We use optimal control theory32 and a gradient-based algorithm, GRAPE54, to design the control pulses OC-1 and OC-2. The optimal control problem is to maximize the figure of merit \({F}_{1}^{({p}_{0})}\) defined as

$${F}_{1}^{({p}_{0})}=\int_{\!\!\!\!-\infty }^{+\infty }| \langle \psi ({\tau }_{c})| {w}_{0}({p}_{0})\rangle {| }^{2}f({p}_{0}){{\rm{d}}}{p}_{0},$$

where \(\left\vert \psi (t)\right\rangle\) is the solution of the Schrödinger equation at time t in the free fall frame for a given value of the parameter p0 and τc the duration of the optimal control. Note that one could define a different figure of merit that takes into account the phase of \(\left\vert {w}_{0}({p}_{0})\right\rangle\) (see Supplementary Material). The algorithm optimizes both the amplitude and the frequency of the optical lattice over time to achieve the expected target fidelity. The corresponding control solution is said to be robust to p0 in the sense that the same control protocol is used for all values of this parameter in the range [ − 3σp, 3σp]. Details about the numerical implementation can be found in the Supplementary Material.

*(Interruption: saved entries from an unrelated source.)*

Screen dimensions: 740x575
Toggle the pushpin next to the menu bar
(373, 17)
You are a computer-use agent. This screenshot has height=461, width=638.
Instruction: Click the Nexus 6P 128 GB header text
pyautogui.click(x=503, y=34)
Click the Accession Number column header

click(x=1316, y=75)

In this study, we considered a given acceleration sequence corresponding to a Floquet state \(\left\vert {w}_{0}\right\rangle\) and transformed the input state to this Floquet state using optimal control protocols. This solution is the most efficient and provides the highest momentum transfer rate. However, there is another optimization strategy based on Floquet analysis, which is to apply optimal control algorithms to design pulses (amplitude and frequency) of the acceleration sequence itself. This pulse shaping aims to generate a Floquet state with a significant overlap with the initial momentum state \(\left\vert {p}_{0}\right\rangle \approx \left\vert {w}_{0}\right\rangle\). This strategy has resulted in a less efficient and much longer acceleration sequence.

Example of OC preparation sequence

Supplementary Fig. S2 gives an example of the OC pulse designed for a Floquet acceleration based on square amplitude with a duration τ = 5.3 μs. The total duration of the OC preparation sequence is constrained to 100 μs. Extensive numerical simulations show that this time is a good compromise between efficiency of the process and the relatively simple shape of the optimal pulse. The time evolution of the state during the OC pulse is illustrated in Supplementary Fig. S2c. It is continuously transformed from a non-localized initial plane wave \(\left\vert {p}_{0}\right\rangle\) to the target Floquet state \(\left\vert {w}_{0}\right\rangle\), similar to a displaced squeezed state in phase space. Note that the reverse OC sequences used in this work (labeled OC-2 in the main text) have a similar global shape and are close to the time-reversal of the profiles displayed in Supplementary Fig. S2.